Comentario
Si a comienzos del siglo XVIII, el zar Pedro I aún mantenía que "ser mujer... era ser analfabeta y virtual esclava del padre y del esposo", el desarrollo de la centuria va a matizar estas afirmaciones. Pese a las limitaciones, nunca antes las niñas habían tenido tantas oportunidades de ir a la escuela incluso en Rusia, donde, años después, la zarina Catalina II abogó por la educación femenina como un medio para conseguir ciudadanas útiles.
Las preocupaciones ilustradas por la educación de las mujeres en realidad no surgieron por generación espontánea.
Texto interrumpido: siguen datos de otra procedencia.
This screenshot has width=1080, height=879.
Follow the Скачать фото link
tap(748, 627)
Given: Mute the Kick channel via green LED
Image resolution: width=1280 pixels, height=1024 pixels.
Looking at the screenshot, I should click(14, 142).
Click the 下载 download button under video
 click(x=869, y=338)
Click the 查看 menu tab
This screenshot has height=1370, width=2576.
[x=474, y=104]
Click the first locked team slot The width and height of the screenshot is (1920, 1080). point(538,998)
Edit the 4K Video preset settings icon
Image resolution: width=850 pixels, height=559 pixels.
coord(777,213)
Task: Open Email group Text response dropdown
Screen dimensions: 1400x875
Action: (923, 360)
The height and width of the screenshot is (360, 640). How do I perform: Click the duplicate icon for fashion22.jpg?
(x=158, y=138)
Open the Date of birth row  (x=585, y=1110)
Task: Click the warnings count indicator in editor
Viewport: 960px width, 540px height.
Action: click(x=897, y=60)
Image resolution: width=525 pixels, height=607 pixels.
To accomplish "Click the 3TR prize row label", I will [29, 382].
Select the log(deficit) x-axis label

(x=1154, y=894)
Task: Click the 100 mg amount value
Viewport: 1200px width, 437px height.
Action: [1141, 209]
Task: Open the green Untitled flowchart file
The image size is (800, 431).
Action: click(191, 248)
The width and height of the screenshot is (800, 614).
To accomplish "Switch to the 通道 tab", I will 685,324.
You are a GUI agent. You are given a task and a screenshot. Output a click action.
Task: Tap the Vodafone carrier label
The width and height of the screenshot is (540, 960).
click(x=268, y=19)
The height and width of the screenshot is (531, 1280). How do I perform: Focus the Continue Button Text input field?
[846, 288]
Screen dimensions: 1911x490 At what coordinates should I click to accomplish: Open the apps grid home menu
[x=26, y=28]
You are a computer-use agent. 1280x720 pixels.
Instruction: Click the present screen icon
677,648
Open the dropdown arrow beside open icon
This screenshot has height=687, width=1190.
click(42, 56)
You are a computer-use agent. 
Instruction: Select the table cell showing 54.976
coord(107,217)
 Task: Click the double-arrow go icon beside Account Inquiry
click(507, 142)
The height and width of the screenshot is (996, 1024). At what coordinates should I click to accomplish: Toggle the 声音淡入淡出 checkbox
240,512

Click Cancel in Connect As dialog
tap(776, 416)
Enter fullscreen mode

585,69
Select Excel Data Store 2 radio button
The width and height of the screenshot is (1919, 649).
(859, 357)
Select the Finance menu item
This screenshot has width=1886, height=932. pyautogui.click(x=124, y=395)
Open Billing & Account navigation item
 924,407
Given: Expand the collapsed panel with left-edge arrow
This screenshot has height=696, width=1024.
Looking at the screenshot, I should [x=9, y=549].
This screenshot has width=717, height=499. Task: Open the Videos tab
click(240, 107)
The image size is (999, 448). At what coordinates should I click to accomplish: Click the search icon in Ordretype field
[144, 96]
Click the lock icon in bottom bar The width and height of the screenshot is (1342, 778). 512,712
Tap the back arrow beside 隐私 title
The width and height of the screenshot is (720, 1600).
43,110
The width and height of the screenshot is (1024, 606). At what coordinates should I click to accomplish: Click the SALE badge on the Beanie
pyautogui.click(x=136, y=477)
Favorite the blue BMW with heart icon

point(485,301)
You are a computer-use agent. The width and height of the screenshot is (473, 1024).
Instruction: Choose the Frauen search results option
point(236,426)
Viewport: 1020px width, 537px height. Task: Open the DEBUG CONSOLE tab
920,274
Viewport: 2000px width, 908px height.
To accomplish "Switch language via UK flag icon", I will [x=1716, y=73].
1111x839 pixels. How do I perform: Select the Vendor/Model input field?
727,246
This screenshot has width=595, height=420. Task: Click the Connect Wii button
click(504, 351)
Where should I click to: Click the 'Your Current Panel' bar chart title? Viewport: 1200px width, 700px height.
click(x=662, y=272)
De un lado, eran transposición de las inquietudes pedagógicas generales; de otro, entroncaban con una corriente de pensamiento que partía de los escritos de Vives y Erasmo en el siglo XVI. Ya entonces, al demandar siquiera una enseñanza centrada más en los trabajos domésticos que en la lectura y escritura, se era consciente de estar abordando algo aún sin tratar. Durante el siglo XVII, los efectos de la reforma y la contrarreforma hacen considerar oportuno instruir a las niñas también en leer y en el catecismo, al tiempo que la creación de instituciones religiosas femeninas dedicadas a la enseñanza -ursulinas, beatas, clarisas, visitación...- incrementa laos oportunidades de hacerlo, sobre todo para las integrantes de las capas sociales superiores. De esta centuria datan, asimismo, las primeras manifestaciones que atribuían los defectos femeninos principalmente a la falta de instrucción, al tiempo que continúa el debate sobre sus capacidades intelectuales y el tipo de educación que les era más adecuada. La llegada del siglo XVIII no hace sino ampliar e intensificar la polémica. Filósofos y escritores intervienen en ella sobre todo a partir de la segunda mitad de siglo, momento en que la publicística al respecto crece de forma notable. No sólo se multiplican los volúmenes sobre el tema, también la prensa le presta gran atención. Reflejo de ello es la creación por Sophie von La Roche de dos revistas femeninas pedagógicas: Lettres a Rosalie (1772) y Pomona (1783). Conformes todos en la necesidad de reformar la enseñanza que se imparte a la mujer, las diferencias surgen al abordar los temas de dónde impartirse, por quiénes y, sobre todo, cuál debe de ser su contenido.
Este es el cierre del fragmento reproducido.